Australia has issued 402 work visas to Irish doctors in 2022 so far, compared to 272 in 2019, the IMO AGM has heard.
The figures were revealed by senior lecturer in the RCSI Graduate School of Healthcare Management, Dr Niamh Humphries, who was addressing a session on the key issues facing the health service post-pandemic. She also spoke about the challenge of recruitment and retention.
According to Dr Humphries, from a manpower point of view, there were four key challenges facing the health services: weak doctor retention; difficult working conditions; wellbeing and work-life balance; and an absence of hope.
She also said that efforts to improve the health system through initiatives such as Sláintecare, and in the context of an aging population, were reliant on our ability to recruit and retain more doctors.
On difficult working conditions, Dr Humphries said that Ireland fared particularly poorly in relation to the number of consultants. In Ireland, there were 71 per 100,000 population, whereas, in Australia, the figure was 133 per 100,000. Similar in terms of the ratio of NCHDs to consultants, in Ireland, the ratio was 2.28:1, while in Australia the figure was 0.8:1.
Service in Ireland was also characterised by long working hours, high work-intensive and working at a fast pace, in what Dr Humphries described as an “extreme” way of working.

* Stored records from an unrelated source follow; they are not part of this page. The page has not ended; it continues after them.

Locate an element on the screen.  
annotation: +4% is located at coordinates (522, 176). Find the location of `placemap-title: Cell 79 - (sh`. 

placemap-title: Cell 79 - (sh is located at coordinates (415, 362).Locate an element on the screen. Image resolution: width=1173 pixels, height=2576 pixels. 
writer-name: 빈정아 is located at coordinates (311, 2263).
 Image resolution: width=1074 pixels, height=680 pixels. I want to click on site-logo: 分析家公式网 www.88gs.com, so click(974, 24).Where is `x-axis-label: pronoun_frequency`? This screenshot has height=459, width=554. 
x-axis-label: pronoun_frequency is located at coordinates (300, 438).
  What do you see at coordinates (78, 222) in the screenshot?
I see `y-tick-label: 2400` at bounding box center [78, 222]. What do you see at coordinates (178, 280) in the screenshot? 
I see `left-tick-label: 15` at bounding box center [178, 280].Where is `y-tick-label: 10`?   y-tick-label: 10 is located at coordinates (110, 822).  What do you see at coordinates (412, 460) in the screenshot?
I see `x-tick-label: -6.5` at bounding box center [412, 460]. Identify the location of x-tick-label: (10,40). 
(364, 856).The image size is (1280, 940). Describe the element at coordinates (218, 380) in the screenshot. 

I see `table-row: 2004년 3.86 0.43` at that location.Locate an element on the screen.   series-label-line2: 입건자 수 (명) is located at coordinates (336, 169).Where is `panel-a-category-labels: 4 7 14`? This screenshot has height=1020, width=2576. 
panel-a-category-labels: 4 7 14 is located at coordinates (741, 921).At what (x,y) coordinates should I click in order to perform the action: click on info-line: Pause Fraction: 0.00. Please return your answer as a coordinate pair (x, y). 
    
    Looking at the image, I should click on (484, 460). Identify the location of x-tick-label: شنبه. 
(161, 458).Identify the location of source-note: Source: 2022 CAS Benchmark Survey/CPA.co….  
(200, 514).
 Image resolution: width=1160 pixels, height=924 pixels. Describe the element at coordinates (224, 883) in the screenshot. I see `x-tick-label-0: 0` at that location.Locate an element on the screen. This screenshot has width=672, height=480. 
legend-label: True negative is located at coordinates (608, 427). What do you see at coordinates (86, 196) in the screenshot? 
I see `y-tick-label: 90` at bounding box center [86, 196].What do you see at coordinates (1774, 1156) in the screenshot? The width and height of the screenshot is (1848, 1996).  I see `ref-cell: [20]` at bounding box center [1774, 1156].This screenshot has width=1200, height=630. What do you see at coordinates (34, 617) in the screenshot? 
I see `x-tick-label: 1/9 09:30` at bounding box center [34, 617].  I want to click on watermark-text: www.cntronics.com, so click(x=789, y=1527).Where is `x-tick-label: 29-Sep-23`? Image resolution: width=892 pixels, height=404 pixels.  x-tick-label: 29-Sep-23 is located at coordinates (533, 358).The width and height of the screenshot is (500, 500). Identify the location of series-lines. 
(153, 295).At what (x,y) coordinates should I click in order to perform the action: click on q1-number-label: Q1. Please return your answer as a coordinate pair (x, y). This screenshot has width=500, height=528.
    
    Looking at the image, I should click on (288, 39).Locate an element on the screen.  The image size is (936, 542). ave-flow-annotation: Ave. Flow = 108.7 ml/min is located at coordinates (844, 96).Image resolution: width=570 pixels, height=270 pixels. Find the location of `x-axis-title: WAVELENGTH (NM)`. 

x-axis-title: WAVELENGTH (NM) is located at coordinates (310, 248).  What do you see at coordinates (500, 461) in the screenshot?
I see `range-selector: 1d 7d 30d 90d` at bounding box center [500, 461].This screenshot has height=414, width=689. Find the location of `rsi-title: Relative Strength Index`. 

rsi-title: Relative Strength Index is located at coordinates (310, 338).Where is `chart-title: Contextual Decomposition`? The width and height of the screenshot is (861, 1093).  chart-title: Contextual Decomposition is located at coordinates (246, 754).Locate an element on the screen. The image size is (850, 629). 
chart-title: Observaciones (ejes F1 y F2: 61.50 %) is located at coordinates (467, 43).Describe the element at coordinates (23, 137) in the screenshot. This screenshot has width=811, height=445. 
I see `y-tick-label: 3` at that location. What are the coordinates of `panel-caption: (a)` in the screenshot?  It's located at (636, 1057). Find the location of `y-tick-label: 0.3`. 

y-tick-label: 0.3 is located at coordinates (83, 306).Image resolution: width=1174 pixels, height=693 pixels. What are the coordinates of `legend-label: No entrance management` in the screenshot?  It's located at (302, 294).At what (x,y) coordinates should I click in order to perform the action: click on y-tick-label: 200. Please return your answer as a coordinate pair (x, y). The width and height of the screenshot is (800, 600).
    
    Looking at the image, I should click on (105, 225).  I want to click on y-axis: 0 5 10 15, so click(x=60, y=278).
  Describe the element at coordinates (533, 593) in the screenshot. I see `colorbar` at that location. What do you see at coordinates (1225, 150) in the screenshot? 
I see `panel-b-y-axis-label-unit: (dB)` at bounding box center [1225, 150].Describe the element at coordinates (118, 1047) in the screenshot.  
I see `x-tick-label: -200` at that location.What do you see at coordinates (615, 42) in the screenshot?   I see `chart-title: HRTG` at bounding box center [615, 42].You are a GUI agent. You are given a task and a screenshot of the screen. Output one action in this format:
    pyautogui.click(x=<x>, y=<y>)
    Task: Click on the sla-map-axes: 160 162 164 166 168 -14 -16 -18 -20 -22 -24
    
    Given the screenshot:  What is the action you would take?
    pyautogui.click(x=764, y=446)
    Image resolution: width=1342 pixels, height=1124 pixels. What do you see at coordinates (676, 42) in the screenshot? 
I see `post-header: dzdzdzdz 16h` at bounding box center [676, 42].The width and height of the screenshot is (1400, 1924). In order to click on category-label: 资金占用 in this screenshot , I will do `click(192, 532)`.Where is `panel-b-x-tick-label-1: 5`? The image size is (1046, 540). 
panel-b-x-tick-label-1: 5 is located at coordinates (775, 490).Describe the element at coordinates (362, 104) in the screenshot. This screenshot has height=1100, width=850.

Speaking at the same session, lecturer and health economist from the UCC School of Economics, Dr Brian Turner highlighted the relative shortage of beds per head of population in Ireland compared to the OECD average.
In 2019, Ireland had 2.9 hospital beds per 1,000 population compared to 4.4 per cent which is the average in the Organisation for Economic Co-operation and Development (OECD). Ireland has 5.2 adult intensive care beds per 1,000 of the population compared to 14.1 on average in the OECD countries.